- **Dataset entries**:
● ● ● ●

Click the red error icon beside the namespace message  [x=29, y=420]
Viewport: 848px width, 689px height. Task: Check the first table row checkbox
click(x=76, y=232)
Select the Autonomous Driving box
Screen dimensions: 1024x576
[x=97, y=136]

● ● ● ●

- **Exercise**: In this exercise, repeat all entries exactly.

- **Worked solution**:
Click the red error icon beside the namespace message  [x=29, y=420]
Viewport: 848px width, 689px height. Task: Check the first table row checkbox
click(x=76, y=232)
Select the Autonomous Driving box
Screen dimensions: 1024x576
[x=97, y=136]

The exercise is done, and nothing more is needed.